From here I learn that, if Pauli vector is defined as $\boldsymbol\sigma=\sigma_\alpha\hat x_\alpha$, and $\boldsymbol a$ denotes a vector, whose components are all numbers, not matrices, then
$$\det(\boldsymbol{a}\cdot\boldsymbol{\sigma})=-\boldsymbol a\cdot\boldsymbol a$$
That website proves this by concretizing the form of Pauli matrices.
However, I want to find a way of proving independent of the explicit form of Pauli matrices in a representation, such as starting from the relation
$$
\sigma _{\alpha}\sigma _{\beta}=\mathrm{\delta}_{\alpha \beta}I_2+\mathrm{i}\epsilon _{\alpha \beta \gamma}\sigma _{\gamma}
$$
Could anyone help me?
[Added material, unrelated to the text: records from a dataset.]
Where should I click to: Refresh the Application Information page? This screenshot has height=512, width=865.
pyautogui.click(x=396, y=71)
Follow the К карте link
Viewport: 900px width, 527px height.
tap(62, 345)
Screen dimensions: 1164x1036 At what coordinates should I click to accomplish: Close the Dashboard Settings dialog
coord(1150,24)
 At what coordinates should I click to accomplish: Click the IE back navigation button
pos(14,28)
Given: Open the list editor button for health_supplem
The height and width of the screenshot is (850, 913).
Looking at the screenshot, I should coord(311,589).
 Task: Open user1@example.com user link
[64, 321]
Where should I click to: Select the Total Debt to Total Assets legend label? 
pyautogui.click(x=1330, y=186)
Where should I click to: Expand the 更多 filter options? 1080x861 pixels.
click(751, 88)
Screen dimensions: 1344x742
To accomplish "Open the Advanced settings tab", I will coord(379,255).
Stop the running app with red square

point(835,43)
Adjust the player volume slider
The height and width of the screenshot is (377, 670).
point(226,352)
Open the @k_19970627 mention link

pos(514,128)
I have no idea how to deal with it or search it.
What's more, if the component of $\boldsymbol a$ is also a matrix, in which way the conclusion should be fixed?
Best Answer
A cute proof that involves your suggested relation goes as follows. First, note that by definition, $\mathbf a \cdot \boldsymbol \sigma$ is a $2\times 2$ traceless Hermitian matrix. As such, its eigenvalues are $\pm c$ for some $c\in \mathbb R$ (because its trace is just the sum of its eigenvalues) and its determinant is $-c^2$ (because its determinant is the product of its eigenvalues). Therefore, we have that $$\mathrm{det}\big((\mathbf a \cdot \boldsymbol \sigma)^2\big)= \mathrm{det}(\mathbf a \cdot \boldsymbol \sigma)^2 = c^4$$
However, note that $$(\mathbf a \cdot \boldsymbol \sigma)^2= a_i a_j \sigma_i \sigma_j = a_i a_j (\delta_{ij} I_2 + i\epsilon_{ijk} \sigma_k)= a^2 I_2$$ where we've used that, because $a_ia_j$ and $\epsilon_{ijk}$ are respectively symmetric and antisymmetric under the exchange $i\leftrightarrow j$, their contraction vanishes. However, $\mathrm{det}(a^2 I_2) = a^4$, and so comparison with the above yields that $\mathrm{det}(\mathbf a \cdot \boldsymbol \sigma)= - a^2$.